The idea was that it was everything you needed to know to start taking part in your culture in whatever way that meant for you. If you were the kind of person to form a band, here’s what you need to know. If you were the kind of person who’d rather form a label or a zine or book shows, here’s what you need to know. It was rooted in the idea that the reason most people were passive in their culture was because they didn’t know how to be anything else. So, teach them how to be active in the culture and some of them will go and do that.
I’ve been thinking about this story a lot recently and what it means. Not just in its promotion of DIY culture, but in what it says about helping the people that came after you. At the end of the day Tsunami were a great band and Simple Machines was a great label, but neither of them was revolutionary. People had done these things before and they’d do them afterwards. The revolution came in Jenny and Kristin’s decision to help the people who came after them. To make it a little easier and to share the knowledge they’d learn. An act that I still see as the punkest thing anyone has ever done.

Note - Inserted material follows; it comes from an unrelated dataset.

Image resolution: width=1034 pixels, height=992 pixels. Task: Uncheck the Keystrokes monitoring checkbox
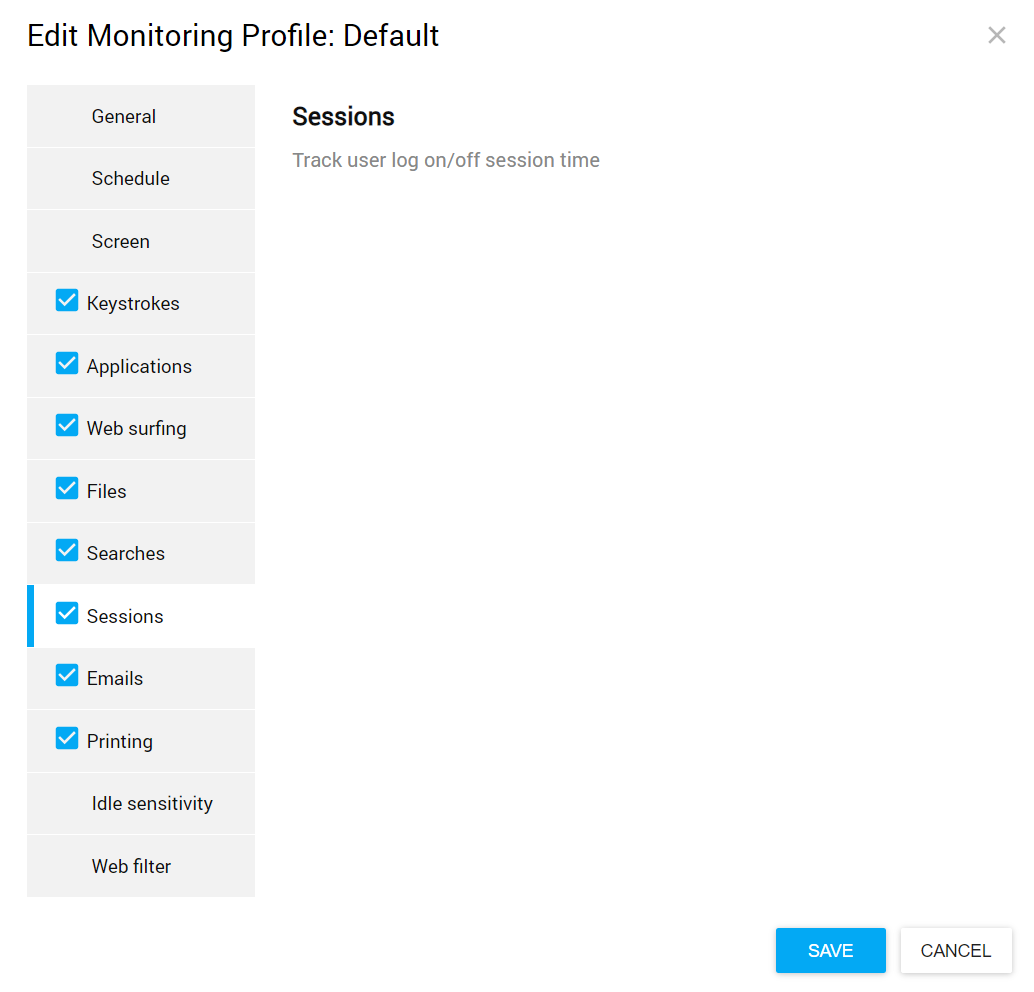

Like I said, when I finally got around to looking into this story I found that a good chunk of it was actually true, though may be exaggerated. If you’re curious about the official story, you can find that here on the Simple Machines website.
Epilogue
Jenny and Kristin closed up Simple Machines in the late 90s after Kristin moved to Philly and they got got burned out on the business side of running a label. As an encore though they joined forces with several friends and founded the Future Of Music Coalition which helped independent musicians make sense of the new digital landscape and lobbied governments to ensure that independent musicians had a seat at the table as the new rules were being drawn up.
Jenny currently works at the Ford Foundation.
Kristin currently works at the Media Democracy Fund.